* _Exercise 1_
Extract every line of the listing, from the line containing "This screenshot has width=800, height=800." down through the end of the listing, and reproduce those lines unchanged.

* _Quoted text_
[Tutor] integers are also objects?
Danny Yoo
dyoo@hkn.eecs.berkeley.edu
Mon, 3 Dec 2001 00:20:59 -0800 (PST)
On Mon, 3 Dec 2001, Remco Gerlich wrote:
> > So my question is that does "==" work on contents in case of
> integers or it works only on references and python makes sure that
> integer references with same content point to the same location, the
> way it works for strings.
>
> Not all strings with the same content point to the same location; some of
> them are cached, but not all of them. Typically only strings that you use as
> literals (the ones you "spell out" in program code) are cached, not strings
> that are the result of a computation.
And if we do want computed string to be cached, we can use the
intern() function:
###
>>> s = "hello world"
>>> s2 = "hello" + " world"
>>> id(s)
135314088
>>> id(s2)

* _Exercise 2_
According to the mailing-list post, which function can be used to cache a computed string?

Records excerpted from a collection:

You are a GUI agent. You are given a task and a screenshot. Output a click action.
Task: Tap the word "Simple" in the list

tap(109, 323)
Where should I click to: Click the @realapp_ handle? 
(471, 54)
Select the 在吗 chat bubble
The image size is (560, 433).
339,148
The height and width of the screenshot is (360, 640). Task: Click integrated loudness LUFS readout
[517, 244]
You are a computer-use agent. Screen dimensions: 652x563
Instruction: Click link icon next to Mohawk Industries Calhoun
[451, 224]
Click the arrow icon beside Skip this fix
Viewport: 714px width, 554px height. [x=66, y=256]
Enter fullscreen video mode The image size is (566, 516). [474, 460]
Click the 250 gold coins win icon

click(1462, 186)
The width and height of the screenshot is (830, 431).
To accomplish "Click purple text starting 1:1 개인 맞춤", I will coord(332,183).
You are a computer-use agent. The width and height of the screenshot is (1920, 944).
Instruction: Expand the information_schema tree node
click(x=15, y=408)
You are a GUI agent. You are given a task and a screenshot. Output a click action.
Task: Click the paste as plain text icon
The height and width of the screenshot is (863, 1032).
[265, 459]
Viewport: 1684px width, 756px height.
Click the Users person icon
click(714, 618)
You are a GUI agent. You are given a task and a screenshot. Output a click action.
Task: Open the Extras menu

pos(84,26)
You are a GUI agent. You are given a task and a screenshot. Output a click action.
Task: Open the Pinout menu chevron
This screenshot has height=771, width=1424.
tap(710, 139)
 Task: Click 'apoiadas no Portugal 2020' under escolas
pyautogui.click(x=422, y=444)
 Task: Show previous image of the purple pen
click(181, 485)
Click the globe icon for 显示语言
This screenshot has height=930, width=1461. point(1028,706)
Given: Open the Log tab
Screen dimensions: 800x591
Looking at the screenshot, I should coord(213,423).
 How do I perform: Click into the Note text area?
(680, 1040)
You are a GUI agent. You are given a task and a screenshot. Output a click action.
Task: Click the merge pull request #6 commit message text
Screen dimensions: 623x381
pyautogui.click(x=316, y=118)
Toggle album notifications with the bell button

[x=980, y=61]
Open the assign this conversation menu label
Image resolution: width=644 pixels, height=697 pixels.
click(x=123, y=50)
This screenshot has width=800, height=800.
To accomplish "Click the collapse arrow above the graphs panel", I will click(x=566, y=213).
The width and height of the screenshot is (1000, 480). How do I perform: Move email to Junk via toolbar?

* _Correct response 1_
This screenshot has width=800, height=800.
To accomplish "Click the collapse arrow above the graphs panel", I will click(x=566, y=213).
The width and height of the screenshot is (1000, 480). How do I perform: Move email to Junk via toolbar?

* _Correct response 2_
The intern() function.